Il contest Synthalia 2026 rappresenta il culmine di questa evoluzione. Aperto a tutti — artisti, producer, band e creativi — il concorso richiede la presentazione di un brano musicale originale realizzato con supporto totale o parziale di intelligenza artificiale, corredato da documentazione tecnica e materiali audiovisivi secondo il regolamento ufficiale. Le iscrizioni sono aperte fino al 28 febbraio 2026, mentre la selezione dei progetti che accederanno alla fase successiva sarà comunicata entro il 20 marzo. L’edizione prenderà ufficialmente il via il 21 giugno, in occasione del solstizio d’estate, e culminerà con la cerimonia di premiazione del 12 luglio.

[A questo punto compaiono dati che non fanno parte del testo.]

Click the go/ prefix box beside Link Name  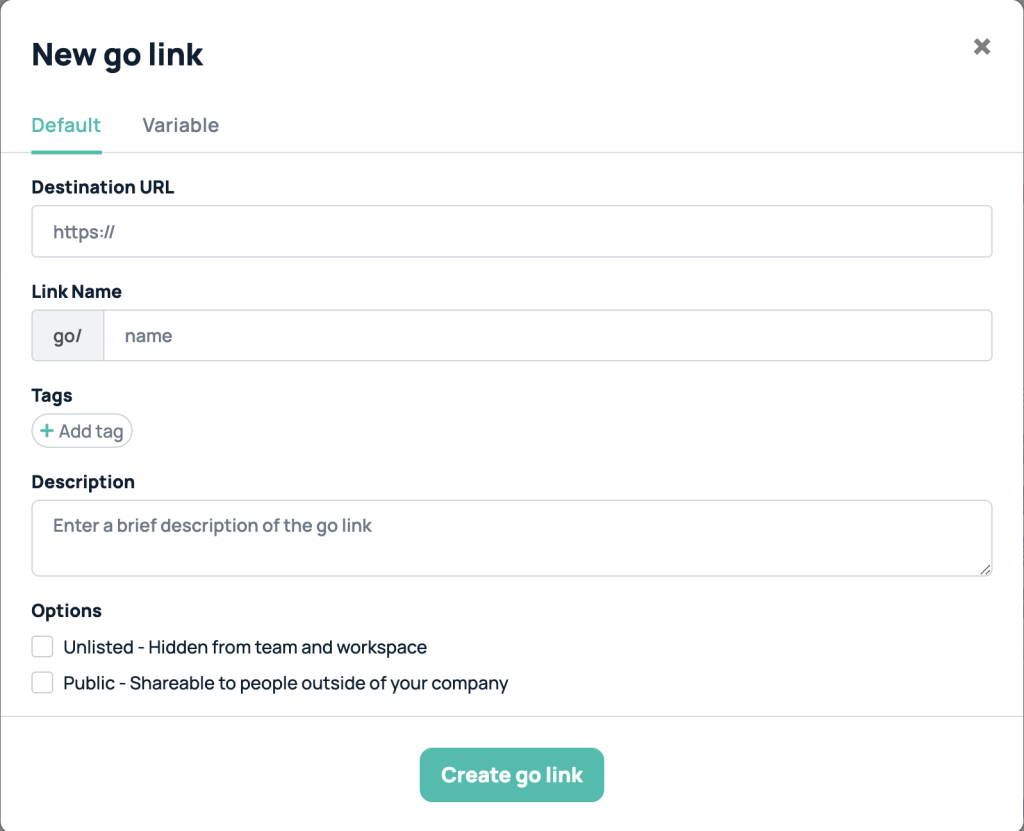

Il progetto non si limita alla competizione musicale: la Neurotheca, archivio dedicato agli artisti che lavorano con l’AI, rappresenta un vero e proprio ecosistema culturale in grado di valorizzare progetti coerenti e strutturati, superando l’approccio improvvisato basato su prompt estemporanei. L’attenzione di Synthalia si estende inoltre alla sostenibilità ambientale, con la creazione della foresta Synthalia su Treedom e la piantumazione di alberi di Swietenia macrophylla per compensare le emissioni di CO₂e generate dalle attività dell’associazione.
In questa intervista, il fondatore di Synthalia racconta la filosofia che guida l’associazione, dalle origini sperimentali alle prospettive future, illustrando come il contest possa stimolare un dialogo autentico tra artista e tecnologia. L’attenzione alla qualità dei progetti, la definizione di criteri chiari e la scelta di una giuria qualificata rendono Synthalia 2026 non solo una competizione, ma un laboratorio culturale capace di esplorare le potenzialità creative dell’intelligenza artificiale in musica, contribuendo alla costruzione di un linguaggio contemporaneo innovativo e consapevole.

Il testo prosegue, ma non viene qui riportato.